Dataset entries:

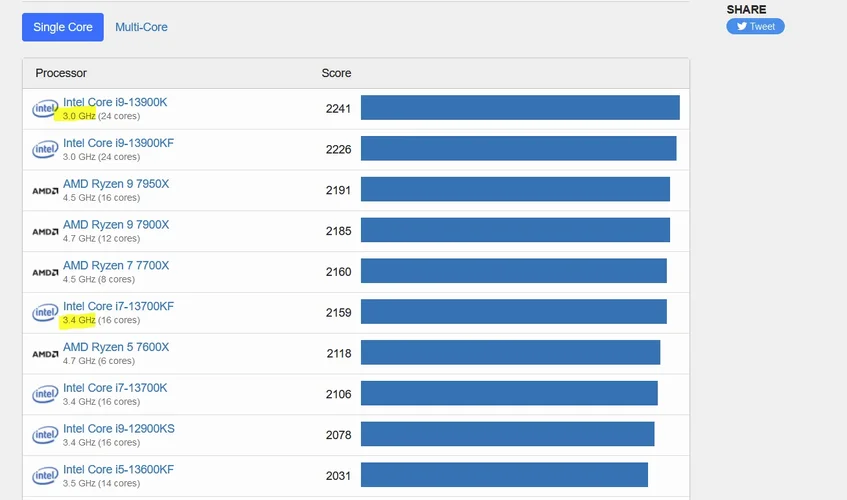This screenshot has width=847, height=500.
Task: Switch to the Multi-Core tab
Action: click(x=141, y=27)
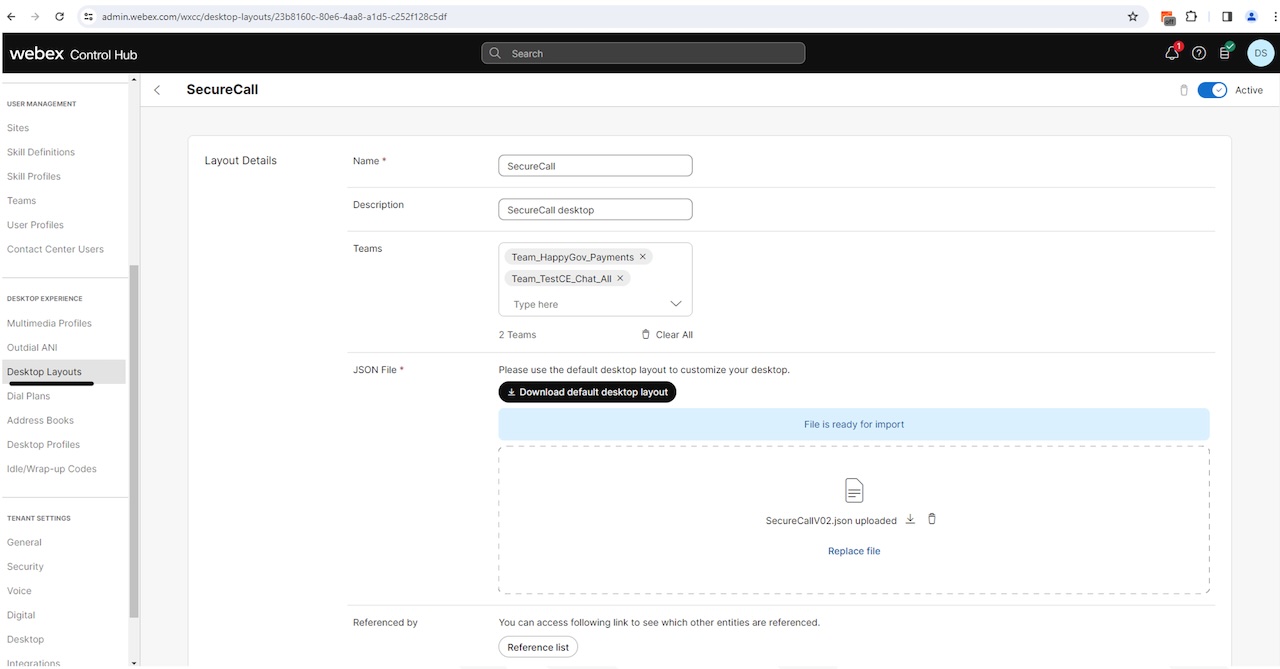Open the Reference list button
The height and width of the screenshot is (669, 1280).
coord(538,647)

:: What is required ::
Please turn the records above into a JSON list of strings with one string per line, skipping blank lines and leaving the pictures out.

:: Output below ::
[
  "This screenshot has width=847, height=500.",
  "Task: Switch to the Multi-Core tab",
  "Action: click(x=141, y=27)",
  "Open the Reference list button",
  "The height and width of the screenshot is (669, 1280).",
  "coord(538,647)"
]